— WORK INSTRUCTION —
In the text on obesity and kidney stones, what is waist size used to measure?

— PAGE TEXT —
++++++++++++++++++++

It is not well-understood how obesity increases the risk of kidney stones, but it's theorized that insulin resistance, a common condition in obese people, increases the amount of calcium in the urine. This, in turn, contributes to the formation of crystals that develop into kidney stones. After they are formed, the stones may become trapped in the ureters — the narrow tubes that carry urine from the kidneys to the bladder — causing terrible pain until they pass on their own or with the help of medication or medical procedures.
While it was already known that larger body size raises kidney stone risk, Taylor and his colleagues specifically looked at weight gain, body mass index and waist size to try to separate the effects of fat tissue versus lean muscle tissue. Body mass index, or BMI, is a measure of weight in relation to height, and waist size is a gauge of abdominal fat; both are used to define obesity.
According to Taylor, the researchers examined weight gain, for example, because "on average, people gain weight as they age and most of that gain isn't usually muscle." The study actually found that all three measurements — weight gain, BMI and waist size — were associated with a higher risk of kidney stones, suggesting that fat tissue was a culprit. However, Taylor notes, "that's not to say lean body mass in unimportant."
So should people with recurring kidney stones work on weight loss?
"Unfortunately, there weren't enough people in our study who lost weight for us to conclude that weight loss is an effective treatment," Taylor says. "But the major points are the importance of maintaining a healthy weight and the need for more research in this area to reduce the rate of stone formation in the United States."

++++++++++++++++++++

— SOURCE MATERIAL —
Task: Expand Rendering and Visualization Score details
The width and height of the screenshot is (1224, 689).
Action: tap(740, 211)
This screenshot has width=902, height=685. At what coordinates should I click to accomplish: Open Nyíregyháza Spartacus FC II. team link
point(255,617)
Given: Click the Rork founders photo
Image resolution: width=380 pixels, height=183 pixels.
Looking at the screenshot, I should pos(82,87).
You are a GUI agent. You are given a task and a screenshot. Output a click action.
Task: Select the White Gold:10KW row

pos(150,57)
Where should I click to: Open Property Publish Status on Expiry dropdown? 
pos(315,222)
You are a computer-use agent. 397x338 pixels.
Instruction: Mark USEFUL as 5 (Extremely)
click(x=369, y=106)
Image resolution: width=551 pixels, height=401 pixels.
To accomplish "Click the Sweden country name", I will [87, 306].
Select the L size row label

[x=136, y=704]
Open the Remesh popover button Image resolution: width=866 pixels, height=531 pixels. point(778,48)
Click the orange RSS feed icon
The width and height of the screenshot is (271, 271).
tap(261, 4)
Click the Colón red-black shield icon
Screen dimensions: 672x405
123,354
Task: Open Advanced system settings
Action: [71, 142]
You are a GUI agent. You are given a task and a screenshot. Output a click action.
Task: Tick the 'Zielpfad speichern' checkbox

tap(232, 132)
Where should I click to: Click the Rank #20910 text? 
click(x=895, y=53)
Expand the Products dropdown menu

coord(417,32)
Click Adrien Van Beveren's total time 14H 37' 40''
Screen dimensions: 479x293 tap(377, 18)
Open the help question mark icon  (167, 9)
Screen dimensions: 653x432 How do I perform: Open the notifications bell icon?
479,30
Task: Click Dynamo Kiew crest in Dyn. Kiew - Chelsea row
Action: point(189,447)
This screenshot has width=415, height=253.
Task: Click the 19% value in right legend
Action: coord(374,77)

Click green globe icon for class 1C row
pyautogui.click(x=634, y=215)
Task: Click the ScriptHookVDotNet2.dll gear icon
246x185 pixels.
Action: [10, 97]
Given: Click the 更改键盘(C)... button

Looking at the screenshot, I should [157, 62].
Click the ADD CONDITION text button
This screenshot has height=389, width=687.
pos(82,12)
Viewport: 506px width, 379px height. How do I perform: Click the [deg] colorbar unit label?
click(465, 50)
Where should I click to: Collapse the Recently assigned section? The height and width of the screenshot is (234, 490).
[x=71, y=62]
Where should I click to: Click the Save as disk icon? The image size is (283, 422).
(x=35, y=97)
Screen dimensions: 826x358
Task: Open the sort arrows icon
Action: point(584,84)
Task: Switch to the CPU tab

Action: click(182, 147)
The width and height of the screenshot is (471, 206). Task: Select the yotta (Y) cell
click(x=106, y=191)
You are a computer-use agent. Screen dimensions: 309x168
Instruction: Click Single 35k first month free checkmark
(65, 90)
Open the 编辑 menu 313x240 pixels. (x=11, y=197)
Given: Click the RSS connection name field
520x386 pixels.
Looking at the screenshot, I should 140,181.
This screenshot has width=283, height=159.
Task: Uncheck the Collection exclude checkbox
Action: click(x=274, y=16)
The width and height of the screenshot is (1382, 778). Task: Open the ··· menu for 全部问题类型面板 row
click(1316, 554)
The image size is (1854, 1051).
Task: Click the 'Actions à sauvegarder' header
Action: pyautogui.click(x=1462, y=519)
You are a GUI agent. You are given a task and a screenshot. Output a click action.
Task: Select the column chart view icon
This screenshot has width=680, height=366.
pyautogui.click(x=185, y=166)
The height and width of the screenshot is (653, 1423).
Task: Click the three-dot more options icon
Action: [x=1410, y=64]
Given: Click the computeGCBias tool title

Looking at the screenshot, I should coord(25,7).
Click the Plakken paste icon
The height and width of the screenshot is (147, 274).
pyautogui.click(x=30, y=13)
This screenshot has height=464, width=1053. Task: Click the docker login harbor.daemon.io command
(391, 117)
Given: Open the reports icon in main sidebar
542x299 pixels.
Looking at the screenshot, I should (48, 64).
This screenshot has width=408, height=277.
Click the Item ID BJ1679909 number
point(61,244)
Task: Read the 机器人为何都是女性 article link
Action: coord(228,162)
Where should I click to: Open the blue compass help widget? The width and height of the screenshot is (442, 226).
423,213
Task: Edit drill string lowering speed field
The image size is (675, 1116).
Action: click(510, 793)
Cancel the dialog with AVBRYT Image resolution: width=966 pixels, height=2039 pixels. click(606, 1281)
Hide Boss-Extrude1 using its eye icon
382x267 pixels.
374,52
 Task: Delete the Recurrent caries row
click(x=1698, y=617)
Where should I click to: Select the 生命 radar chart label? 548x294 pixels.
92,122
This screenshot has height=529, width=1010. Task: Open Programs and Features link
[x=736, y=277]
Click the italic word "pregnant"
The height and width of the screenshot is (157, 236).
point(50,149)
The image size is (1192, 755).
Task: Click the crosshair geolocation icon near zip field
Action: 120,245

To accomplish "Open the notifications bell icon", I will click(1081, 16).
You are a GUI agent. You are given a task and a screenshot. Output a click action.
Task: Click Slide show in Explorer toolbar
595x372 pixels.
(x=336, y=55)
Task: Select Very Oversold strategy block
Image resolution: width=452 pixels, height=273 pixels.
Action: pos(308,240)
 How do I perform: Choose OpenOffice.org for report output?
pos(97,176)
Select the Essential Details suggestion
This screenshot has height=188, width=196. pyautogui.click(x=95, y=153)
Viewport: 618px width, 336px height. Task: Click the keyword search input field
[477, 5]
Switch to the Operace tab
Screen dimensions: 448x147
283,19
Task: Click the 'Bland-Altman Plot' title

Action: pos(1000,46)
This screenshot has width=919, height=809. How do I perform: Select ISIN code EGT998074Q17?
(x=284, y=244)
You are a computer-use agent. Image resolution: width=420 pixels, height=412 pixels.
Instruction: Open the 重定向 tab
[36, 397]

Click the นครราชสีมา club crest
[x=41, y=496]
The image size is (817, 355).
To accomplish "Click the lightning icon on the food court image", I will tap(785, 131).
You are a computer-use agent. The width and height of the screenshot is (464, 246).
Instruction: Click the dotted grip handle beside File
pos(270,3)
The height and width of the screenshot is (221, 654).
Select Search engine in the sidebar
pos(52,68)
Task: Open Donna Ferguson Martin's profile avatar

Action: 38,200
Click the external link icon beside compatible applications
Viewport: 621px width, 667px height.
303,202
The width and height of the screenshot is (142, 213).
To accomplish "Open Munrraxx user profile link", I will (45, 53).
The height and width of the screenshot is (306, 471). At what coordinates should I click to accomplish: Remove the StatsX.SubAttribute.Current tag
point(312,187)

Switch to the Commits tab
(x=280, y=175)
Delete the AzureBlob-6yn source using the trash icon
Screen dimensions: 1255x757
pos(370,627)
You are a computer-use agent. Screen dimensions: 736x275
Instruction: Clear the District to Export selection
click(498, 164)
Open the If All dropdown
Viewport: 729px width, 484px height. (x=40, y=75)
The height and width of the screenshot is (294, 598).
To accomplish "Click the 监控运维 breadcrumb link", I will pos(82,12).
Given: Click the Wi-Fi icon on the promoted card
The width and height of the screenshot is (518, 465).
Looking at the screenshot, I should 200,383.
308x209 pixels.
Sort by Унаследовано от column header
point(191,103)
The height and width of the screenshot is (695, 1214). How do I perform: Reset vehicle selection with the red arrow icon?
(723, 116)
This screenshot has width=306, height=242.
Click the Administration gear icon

++++++++++++++++++++

— RESPONSE TO THE TASK —
Abdominal fat.